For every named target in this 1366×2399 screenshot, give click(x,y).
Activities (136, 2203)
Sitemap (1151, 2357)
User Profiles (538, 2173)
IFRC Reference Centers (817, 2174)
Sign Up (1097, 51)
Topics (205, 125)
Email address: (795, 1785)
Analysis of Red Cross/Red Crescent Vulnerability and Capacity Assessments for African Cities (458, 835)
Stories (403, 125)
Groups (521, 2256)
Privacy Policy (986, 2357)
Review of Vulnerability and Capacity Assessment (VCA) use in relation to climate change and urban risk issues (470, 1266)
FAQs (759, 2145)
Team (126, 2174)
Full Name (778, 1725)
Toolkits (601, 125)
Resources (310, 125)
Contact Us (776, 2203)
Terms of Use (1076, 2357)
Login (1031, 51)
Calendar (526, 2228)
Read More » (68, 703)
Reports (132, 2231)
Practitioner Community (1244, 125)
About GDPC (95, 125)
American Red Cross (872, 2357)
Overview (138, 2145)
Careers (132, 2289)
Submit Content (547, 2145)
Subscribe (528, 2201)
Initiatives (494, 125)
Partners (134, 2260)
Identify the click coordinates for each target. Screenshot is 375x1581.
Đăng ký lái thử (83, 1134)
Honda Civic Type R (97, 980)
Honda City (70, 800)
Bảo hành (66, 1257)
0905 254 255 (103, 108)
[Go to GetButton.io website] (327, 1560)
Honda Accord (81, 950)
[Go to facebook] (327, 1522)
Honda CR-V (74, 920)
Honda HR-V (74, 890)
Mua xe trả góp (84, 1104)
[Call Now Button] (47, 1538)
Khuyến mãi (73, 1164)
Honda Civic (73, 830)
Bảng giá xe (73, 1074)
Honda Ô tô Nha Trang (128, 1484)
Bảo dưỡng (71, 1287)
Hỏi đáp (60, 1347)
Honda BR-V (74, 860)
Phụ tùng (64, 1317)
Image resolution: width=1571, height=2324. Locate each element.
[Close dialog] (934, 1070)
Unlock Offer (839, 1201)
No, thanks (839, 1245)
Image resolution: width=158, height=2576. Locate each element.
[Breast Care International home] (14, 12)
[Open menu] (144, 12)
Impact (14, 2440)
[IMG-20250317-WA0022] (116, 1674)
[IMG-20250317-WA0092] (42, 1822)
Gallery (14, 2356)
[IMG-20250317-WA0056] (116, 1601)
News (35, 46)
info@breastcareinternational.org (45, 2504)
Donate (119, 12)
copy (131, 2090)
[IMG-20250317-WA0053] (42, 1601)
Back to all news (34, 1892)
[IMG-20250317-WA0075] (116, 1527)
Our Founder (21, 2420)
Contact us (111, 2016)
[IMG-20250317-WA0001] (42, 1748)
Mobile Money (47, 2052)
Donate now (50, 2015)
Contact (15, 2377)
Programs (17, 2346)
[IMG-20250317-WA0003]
* * * * * * *
Everything from the line containing "American Red Cross (872, 2357)" to the last line of the material above must be copied exactly, and only that.

→ **REPLY TO THE TASK**
American Red Cross (872, 2357)
Overview (138, 2145)
Careers (132, 2289)
Submit Content (547, 2145)
Subscribe (528, 2201)
Initiatives (494, 125)
Partners (134, 2260)
Identify the click coordinates for each target. Screenshot is 375x1581.
Đăng ký lái thử (83, 1134)
Honda Civic Type R (97, 980)
Honda City (70, 800)
Bảo hành (66, 1257)
0905 254 255 (103, 108)
[Go to GetButton.io website] (327, 1560)
Honda Accord (81, 950)
[Go to facebook] (327, 1522)
Honda CR-V (74, 920)
Honda HR-V (74, 890)
Mua xe trả góp (84, 1104)
[Call Now Button] (47, 1538)
Khuyến mãi (73, 1164)
Honda Civic (73, 830)
Bảng giá xe (73, 1074)
Honda Ô tô Nha Trang (128, 1484)
Bảo dưỡng (71, 1287)
Hỏi đáp (60, 1347)
Honda BR-V (74, 860)
Phụ tùng (64, 1317)
Image resolution: width=1571, height=2324. Locate each element.
[Close dialog] (934, 1070)
Unlock Offer (839, 1201)
No, thanks (839, 1245)
Image resolution: width=158, height=2576. Locate each element.
[Breast Care International home] (14, 12)
[Open menu] (144, 12)
Impact (14, 2440)
[IMG-20250317-WA0022] (116, 1674)
[IMG-20250317-WA0092] (42, 1822)
Gallery (14, 2356)
[IMG-20250317-WA0056] (116, 1601)
News (35, 46)
info@breastcareinternational.org (45, 2504)
Donate (119, 12)
copy (131, 2090)
[IMG-20250317-WA0053] (42, 1601)
Back to all news (34, 1892)
[IMG-20250317-WA0075] (116, 1527)
Our Founder (21, 2420)
Contact us (111, 2016)
[IMG-20250317-WA0001] (42, 1748)
Mobile Money (47, 2052)
Donate now (50, 2015)
Contact (15, 2377)
Programs (17, 2346)
[IMG-20250317-WA0003]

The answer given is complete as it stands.